(Bloomberg) -- Ooredoo QPSC is considering carving out its data center unit to attract new investors into the business, according to people familiar with the matter.

The Qatari telecom firm is holding discussions with banks about a possible carve-out of the division, in line with its strategy to offload non-core assets, the people said, asking not to be named because the information is private.

Ooredoo’s five data centers in Qatar cover a total space of about 60,000 square feet, according to its website. The firm began construction of three new data centers in Oman, it said in August.

Data centers typically attract strong interest from investors as they are seen to generate stable returns and growth amid increasing reliance on technology.
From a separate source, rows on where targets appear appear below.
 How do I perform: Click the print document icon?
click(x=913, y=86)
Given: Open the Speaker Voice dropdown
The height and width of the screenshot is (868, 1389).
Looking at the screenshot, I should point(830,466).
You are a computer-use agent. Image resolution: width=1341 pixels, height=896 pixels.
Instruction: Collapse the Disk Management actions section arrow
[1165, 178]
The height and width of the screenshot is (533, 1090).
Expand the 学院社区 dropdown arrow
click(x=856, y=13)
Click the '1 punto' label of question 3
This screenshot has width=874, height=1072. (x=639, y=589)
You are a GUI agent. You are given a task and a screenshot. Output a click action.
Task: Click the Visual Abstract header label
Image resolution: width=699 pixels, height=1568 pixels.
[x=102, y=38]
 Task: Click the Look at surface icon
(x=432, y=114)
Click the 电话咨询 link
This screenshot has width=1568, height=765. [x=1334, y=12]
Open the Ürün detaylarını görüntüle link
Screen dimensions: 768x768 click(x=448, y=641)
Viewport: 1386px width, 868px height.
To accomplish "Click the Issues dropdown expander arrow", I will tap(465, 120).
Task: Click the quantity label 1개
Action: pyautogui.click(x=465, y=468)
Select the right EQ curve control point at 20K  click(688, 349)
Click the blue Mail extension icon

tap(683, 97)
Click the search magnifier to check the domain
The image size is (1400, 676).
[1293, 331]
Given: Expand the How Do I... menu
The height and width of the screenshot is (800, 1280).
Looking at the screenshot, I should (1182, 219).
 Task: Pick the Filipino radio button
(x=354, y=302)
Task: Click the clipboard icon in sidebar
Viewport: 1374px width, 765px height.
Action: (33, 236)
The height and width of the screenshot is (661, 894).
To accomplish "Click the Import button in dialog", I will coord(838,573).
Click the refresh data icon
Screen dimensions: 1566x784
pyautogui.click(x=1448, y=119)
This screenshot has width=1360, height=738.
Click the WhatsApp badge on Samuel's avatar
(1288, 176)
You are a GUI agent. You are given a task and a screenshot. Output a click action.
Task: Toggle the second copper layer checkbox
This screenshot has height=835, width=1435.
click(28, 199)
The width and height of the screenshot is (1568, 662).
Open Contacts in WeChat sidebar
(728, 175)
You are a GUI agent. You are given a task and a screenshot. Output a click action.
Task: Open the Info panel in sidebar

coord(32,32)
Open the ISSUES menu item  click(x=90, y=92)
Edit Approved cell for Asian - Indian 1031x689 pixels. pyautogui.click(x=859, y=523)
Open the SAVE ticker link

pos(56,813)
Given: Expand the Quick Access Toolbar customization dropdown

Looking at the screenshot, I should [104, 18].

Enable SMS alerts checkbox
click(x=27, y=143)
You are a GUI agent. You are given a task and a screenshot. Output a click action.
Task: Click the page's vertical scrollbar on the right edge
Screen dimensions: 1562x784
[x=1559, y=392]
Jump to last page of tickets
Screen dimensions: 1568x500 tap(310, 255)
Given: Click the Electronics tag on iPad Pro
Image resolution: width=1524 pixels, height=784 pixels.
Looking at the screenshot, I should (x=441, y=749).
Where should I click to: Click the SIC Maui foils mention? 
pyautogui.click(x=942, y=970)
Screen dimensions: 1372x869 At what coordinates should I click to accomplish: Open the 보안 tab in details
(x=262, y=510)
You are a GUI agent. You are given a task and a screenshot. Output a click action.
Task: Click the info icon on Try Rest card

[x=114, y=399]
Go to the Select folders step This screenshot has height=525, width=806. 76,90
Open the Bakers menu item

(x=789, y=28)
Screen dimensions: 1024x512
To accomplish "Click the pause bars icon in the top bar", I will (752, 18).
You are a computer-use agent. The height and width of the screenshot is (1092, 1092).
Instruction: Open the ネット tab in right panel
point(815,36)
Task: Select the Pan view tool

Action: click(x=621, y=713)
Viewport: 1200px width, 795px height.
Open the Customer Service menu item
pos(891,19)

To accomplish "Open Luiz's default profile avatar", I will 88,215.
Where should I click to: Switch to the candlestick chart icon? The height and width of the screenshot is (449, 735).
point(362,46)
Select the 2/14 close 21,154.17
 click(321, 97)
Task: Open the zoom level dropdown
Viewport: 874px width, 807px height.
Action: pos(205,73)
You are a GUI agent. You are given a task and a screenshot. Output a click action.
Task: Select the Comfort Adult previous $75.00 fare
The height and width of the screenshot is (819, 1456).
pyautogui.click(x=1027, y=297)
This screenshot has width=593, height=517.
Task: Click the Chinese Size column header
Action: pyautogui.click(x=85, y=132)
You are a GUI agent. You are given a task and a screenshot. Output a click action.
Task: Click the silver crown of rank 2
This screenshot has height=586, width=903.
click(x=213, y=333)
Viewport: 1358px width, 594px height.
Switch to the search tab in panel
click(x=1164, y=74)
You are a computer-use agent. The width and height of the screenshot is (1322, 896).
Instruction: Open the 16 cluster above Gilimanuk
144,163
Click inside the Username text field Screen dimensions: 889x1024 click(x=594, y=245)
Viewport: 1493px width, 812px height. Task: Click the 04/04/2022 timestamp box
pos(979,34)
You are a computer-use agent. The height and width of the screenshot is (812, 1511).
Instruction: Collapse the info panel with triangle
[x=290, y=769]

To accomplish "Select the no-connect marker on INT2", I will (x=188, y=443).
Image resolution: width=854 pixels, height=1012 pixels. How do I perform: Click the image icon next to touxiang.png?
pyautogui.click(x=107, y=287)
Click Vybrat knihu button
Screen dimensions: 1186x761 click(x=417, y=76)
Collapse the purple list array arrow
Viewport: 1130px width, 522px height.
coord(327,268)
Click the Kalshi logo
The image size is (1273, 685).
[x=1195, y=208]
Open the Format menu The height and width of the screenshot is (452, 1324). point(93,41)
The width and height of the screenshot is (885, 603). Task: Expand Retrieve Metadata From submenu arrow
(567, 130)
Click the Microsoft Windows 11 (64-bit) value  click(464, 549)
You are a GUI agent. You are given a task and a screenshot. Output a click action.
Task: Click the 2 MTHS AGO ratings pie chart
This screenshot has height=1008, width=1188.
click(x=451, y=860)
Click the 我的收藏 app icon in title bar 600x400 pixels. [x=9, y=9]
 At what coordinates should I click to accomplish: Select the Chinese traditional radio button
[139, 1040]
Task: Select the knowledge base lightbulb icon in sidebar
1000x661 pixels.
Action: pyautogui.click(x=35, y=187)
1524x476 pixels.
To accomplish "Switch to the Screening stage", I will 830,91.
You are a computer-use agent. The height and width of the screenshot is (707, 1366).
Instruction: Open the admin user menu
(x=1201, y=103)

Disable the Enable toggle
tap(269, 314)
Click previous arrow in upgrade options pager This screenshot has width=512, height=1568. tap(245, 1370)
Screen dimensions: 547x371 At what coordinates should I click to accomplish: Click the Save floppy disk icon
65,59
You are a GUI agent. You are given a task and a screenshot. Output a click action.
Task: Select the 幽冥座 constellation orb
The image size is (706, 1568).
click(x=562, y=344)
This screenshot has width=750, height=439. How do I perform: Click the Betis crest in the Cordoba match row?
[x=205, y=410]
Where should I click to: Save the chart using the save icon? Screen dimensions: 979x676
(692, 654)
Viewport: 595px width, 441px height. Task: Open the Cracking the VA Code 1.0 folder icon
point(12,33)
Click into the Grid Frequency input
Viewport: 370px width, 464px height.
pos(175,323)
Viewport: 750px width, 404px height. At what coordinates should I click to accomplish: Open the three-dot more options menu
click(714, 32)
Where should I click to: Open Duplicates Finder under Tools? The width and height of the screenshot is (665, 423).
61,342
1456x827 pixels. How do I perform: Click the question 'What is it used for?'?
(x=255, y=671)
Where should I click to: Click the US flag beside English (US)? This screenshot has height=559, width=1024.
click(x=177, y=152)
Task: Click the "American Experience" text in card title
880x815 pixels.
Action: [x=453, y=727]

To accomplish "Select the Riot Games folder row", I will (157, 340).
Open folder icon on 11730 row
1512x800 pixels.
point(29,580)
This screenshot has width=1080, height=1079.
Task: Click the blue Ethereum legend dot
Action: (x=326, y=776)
Some of the largest buyout funds and infrastructure firms are among bidders for $10 billion data center company Global Switch Holdings Ltd., Bloomberg News reported in August. Earlier in the year, a consortium led by DigitalBridge Group Inc. agreed to buy US data-center operator Switch Inc. for about $8.4 billion.

Ooredoo last month sold its Myanmar business and also plans to carve out its portfolio of almost 20,000 towers as part of a shift to a so-called asset-light model. 

Unlike the potential towers sale, Ooredoo plans to invest in the data centers by potentially bringing in external investors, one of the people said. 

A spokeswoman for Ooredoo didn’t return requests for comment.